PTI recommends your cyber-security plan address each of the following areas
- Physical-Facility Security Personnel (qualifications, access, certifications)
- Password and Account Management
- Data Security
- Network Security
- Incident Response Policies
- Communicating with the Public and Other Key Stakeholders
- Disaster Recovery, and l Employee Awareness and Training
Most alarming is the fact that malware enters systems by someone opening an attachment or link that usually looks authentic. In the government sphere, most at risk are usually small counties and cities — including local police and hospitals.
That said: It appears that most local governments have been quite good at updating and protecting their operating systems. However, the risk is always present and the bad guys are constantly perfecting their craft. Some localities have held off updating their operating systems because of concerns that the newer systems were viewed as being incompatible with some major legacy software.
Organizations that have received ransomware threats were notified that all files will become encrypted and will be destroyed unless a payment is made —often in Bitcoins — not credit cards. This ransomware threat is also impacting personal PCs — some connected to public sector information systems. Most entities wind up paying the ransom as it often is relatively cheap compared with the time and cost of restoring systems.
But as bad as this threat is, it is highly preventable. Here’s what an IT staff can do, and keep in mind the following is generalized for county as well as personal computers:
- Make sure that whatever operating system you have - all recommended updates are current.

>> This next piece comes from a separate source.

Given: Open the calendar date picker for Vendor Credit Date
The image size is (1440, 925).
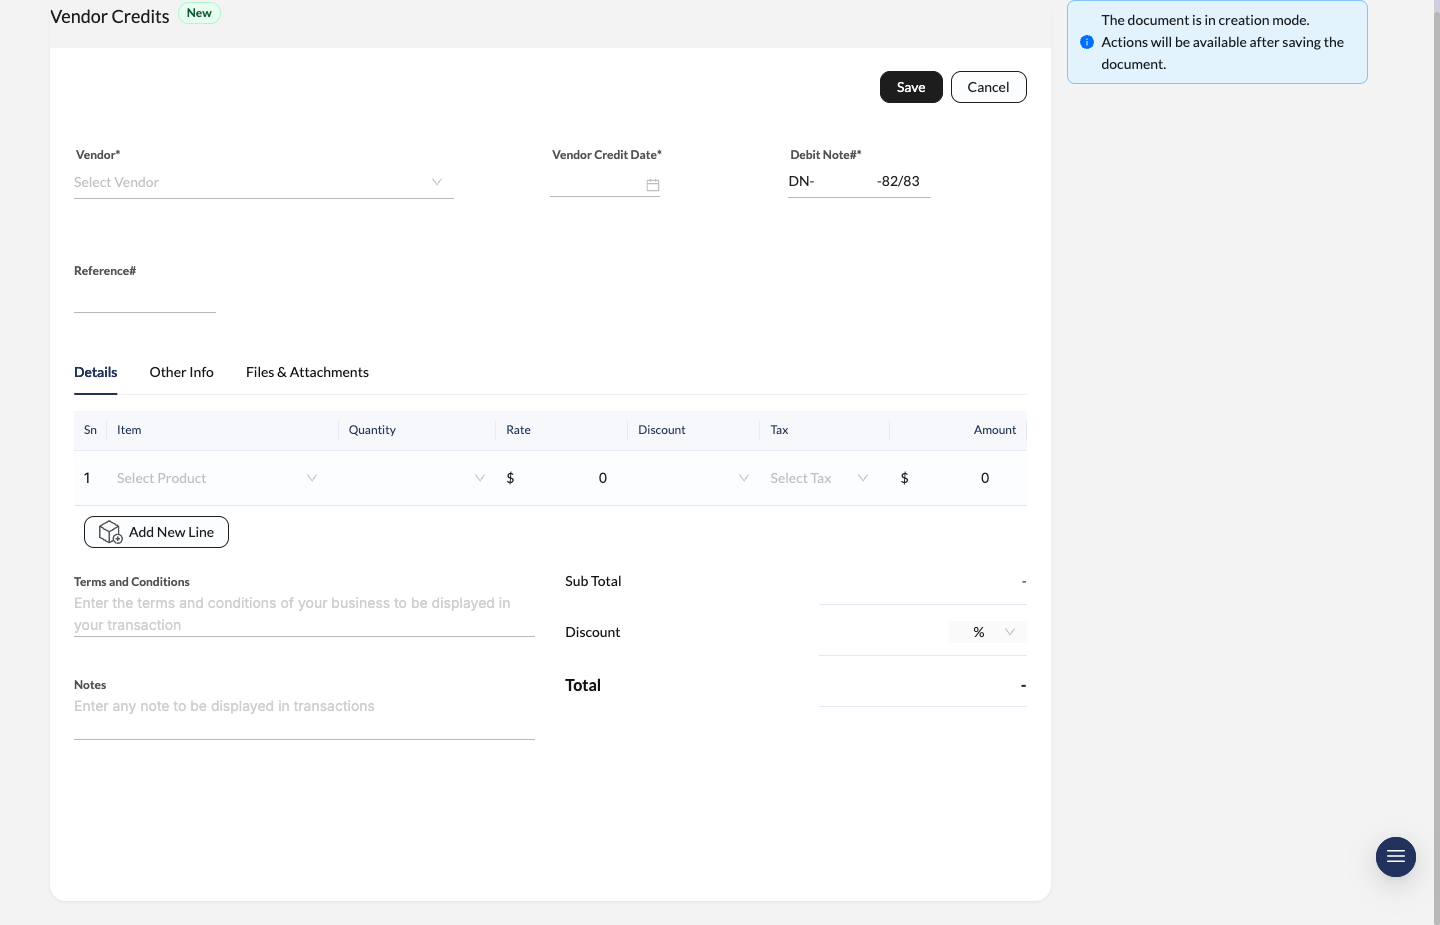Looking at the screenshot, I should point(653,185).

- All data must be backed up. While county IT staff do this religiously, many mobile and personal devices often get missed. A good practice is to use offline (not network connected) external drives or subscribe to the many online backup services that do this automatically.
- Use reputable security software and of course, make sure that it is set for updates.
- Train all county staff on the importance of being ever so careful in opening attachments or clicking on links.
- Encourage staff to quickly come forward when something doesn’t look right or they clicked on something they realized a moment later they should not have. Early reporting is far better than any shortsighted punishment.
This most recent attack shows just how vulnerable IT systems can be. And with the notoriety it has caused, WannaCry serves as a reminder that cybersecurity is no longer just for IT professionals. Being “security aware” involves everyone within the organization. This most recent scare should be viewed as an opportunity for local government officials to re-examine policies and procedures to protect government networks. When was the last time your security policies were reviewed?
Cook County hit by "Wannacry" malware attack
Computers in Cook County, Ill., were hit May 12 by the “WannaCry” malware, a global cyberattack that took computer files in at least 150 countries hostage with ransomware. The WannaCry malware was tentatively linked to hackers in North Korea, the Associated Press and others reported.
“I can confirm that a small number of Cook County systems were impacted by the WannaCry malware attack last Friday,” said Frank Shuftan, a spokesman for Cook County Board President Toni Preckwinkle. “We initiated our standard security procedures to address the issue.”
No major county operations in Preckwinkle’s offices were impacted, he said. On Tuesday, the county was working to finish up restoring its computer systems that were hit with the malware.
There have been no reports of other U.S. counties being infected with the malware.